» **Input data**:
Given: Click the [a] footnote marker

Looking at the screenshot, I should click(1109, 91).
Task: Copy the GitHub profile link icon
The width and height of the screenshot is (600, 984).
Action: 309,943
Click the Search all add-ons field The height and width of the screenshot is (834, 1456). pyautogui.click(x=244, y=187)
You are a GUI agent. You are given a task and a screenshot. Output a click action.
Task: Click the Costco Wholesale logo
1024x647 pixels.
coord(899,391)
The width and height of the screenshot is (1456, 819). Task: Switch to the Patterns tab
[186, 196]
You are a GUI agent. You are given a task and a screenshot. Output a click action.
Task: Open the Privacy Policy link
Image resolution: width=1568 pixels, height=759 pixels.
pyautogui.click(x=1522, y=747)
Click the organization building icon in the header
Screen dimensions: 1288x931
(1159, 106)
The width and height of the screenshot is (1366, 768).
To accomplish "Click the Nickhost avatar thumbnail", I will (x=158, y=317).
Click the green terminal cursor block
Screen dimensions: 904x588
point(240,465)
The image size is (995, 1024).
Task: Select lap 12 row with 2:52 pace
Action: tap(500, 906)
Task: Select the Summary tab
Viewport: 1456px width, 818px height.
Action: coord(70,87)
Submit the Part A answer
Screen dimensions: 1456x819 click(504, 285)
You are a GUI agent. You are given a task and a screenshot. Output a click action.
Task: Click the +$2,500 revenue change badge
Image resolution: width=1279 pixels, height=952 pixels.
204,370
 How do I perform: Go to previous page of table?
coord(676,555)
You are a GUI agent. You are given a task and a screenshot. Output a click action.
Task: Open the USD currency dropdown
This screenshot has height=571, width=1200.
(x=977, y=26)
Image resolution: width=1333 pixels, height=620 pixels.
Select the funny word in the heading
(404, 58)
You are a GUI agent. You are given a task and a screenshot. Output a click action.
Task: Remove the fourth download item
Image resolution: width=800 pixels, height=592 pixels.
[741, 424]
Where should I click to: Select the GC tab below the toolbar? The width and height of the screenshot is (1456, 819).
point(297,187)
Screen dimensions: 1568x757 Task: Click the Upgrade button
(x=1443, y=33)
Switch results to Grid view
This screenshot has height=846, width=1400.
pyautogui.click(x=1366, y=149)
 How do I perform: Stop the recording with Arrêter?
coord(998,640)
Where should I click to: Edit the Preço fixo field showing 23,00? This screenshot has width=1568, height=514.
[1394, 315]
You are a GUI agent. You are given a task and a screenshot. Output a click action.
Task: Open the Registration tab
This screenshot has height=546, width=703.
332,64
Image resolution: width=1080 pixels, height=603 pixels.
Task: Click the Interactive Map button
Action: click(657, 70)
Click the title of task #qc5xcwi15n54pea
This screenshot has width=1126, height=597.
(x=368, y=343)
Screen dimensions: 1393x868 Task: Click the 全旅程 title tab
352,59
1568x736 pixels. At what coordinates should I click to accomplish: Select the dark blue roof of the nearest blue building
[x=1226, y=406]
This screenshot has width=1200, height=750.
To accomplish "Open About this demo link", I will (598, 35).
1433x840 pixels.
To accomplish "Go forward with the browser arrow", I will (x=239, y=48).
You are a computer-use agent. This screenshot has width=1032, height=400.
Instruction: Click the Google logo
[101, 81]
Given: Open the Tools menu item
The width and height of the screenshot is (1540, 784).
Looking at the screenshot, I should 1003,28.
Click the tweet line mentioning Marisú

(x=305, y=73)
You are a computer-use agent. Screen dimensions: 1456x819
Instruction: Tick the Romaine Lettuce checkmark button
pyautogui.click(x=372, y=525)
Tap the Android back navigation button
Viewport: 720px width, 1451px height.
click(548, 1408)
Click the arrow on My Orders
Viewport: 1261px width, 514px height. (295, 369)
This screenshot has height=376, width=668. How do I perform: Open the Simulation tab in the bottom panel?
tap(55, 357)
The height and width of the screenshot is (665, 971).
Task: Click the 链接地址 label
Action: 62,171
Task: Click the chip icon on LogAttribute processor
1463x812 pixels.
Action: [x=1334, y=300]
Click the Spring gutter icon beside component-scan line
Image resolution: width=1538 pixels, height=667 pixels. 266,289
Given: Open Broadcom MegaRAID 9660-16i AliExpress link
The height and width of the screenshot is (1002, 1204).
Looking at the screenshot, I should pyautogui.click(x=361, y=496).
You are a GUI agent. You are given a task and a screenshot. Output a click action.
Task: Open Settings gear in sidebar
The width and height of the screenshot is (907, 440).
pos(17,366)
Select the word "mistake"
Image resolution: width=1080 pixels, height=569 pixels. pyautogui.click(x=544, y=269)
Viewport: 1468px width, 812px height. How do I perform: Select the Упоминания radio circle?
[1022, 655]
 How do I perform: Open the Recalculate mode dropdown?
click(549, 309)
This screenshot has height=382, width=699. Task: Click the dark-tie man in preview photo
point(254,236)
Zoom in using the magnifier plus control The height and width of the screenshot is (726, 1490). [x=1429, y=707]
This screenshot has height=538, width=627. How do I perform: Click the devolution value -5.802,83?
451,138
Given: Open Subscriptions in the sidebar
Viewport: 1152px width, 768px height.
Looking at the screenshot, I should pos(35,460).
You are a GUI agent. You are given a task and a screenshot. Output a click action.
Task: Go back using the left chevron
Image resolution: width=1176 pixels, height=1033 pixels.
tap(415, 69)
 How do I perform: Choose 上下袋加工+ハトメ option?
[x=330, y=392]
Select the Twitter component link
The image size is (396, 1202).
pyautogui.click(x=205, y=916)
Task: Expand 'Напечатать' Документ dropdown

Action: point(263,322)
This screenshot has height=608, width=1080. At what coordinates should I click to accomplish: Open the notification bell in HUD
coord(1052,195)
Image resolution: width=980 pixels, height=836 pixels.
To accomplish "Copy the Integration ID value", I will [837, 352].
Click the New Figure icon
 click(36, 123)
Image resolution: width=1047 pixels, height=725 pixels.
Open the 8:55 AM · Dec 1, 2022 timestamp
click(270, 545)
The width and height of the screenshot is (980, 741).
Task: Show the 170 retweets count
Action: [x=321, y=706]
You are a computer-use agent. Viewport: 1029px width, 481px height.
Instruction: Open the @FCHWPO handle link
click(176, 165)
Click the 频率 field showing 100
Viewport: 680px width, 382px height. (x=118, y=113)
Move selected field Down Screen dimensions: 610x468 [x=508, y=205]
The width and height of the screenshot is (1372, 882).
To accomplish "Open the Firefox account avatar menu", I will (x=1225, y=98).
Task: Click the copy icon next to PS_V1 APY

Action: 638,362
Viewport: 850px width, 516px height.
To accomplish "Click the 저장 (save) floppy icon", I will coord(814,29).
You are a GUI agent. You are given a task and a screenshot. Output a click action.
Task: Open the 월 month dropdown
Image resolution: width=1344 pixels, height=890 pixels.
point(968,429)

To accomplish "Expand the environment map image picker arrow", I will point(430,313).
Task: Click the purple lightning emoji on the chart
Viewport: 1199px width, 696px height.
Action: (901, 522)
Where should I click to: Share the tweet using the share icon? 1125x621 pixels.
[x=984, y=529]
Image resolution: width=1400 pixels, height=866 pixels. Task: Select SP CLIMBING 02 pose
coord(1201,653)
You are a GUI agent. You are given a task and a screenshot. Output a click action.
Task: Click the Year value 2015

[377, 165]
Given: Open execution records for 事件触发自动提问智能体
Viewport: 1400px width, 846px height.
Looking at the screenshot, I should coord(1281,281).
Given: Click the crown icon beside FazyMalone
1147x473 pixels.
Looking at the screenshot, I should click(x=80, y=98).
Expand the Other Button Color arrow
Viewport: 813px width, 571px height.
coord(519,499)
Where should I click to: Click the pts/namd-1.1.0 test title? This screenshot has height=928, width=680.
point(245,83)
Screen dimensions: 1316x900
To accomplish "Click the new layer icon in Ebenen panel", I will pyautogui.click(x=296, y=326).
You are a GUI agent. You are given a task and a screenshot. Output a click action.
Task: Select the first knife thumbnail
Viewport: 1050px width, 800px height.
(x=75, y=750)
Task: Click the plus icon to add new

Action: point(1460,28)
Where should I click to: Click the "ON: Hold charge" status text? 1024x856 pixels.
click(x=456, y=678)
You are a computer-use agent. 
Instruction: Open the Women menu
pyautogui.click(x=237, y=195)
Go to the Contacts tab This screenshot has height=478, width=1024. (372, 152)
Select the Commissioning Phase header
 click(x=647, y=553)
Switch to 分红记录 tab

» **Directions**: Please write out the records again, starting with the line with "The width and height of the screenshot is (1372, 882)." and going on through the line with "pyautogui.click(x=237, y=195)", substituting "Where do I click to" for "Where should I click to" and leaving everything else unchanged.

» **Response**:
The width and height of the screenshot is (1372, 882).
To accomplish "Open the Firefox account avatar menu", I will (x=1225, y=98).
Task: Click the copy icon next to PS_V1 APY

Action: 638,362
Viewport: 850px width, 516px height.
To accomplish "Click the 저장 (save) floppy icon", I will coord(814,29).
You are a GUI agent. You are given a task and a screenshot. Output a click action.
Task: Open the 월 month dropdown
Image resolution: width=1344 pixels, height=890 pixels.
point(968,429)

To accomplish "Expand the environment map image picker arrow", I will point(430,313).
Task: Click the purple lightning emoji on the chart
Viewport: 1199px width, 696px height.
Action: (901, 522)
Where do I click to: Share the tweet using the share icon? 1125x621 pixels.
[x=984, y=529]
Image resolution: width=1400 pixels, height=866 pixels. Task: Select SP CLIMBING 02 pose
coord(1201,653)
You are a GUI agent. You are given a task and a screenshot. Output a click action.
Task: Click the Year value 2015

[377, 165]
Given: Open execution records for 事件触发自动提问智能体
Viewport: 1400px width, 846px height.
Looking at the screenshot, I should coord(1281,281).
Given: Click the crown icon beside FazyMalone
1147x473 pixels.
Looking at the screenshot, I should click(x=80, y=98).
Expand the Other Button Color arrow
Viewport: 813px width, 571px height.
coord(519,499)
Where do I click to: Click the pts/namd-1.1.0 test title? This screenshot has height=928, width=680.
point(245,83)
Screen dimensions: 1316x900
To accomplish "Click the new layer icon in Ebenen panel", I will pyautogui.click(x=296, y=326).
You are a GUI agent. You are given a task and a screenshot. Output a click action.
Task: Select the first knife thumbnail
Viewport: 1050px width, 800px height.
(x=75, y=750)
Task: Click the plus icon to add new

Action: point(1460,28)
Where do I click to: Click the "ON: Hold charge" status text? 1024x856 pixels.
click(x=456, y=678)
You are a computer-use agent. 
Instruction: Open the Women menu
pyautogui.click(x=237, y=195)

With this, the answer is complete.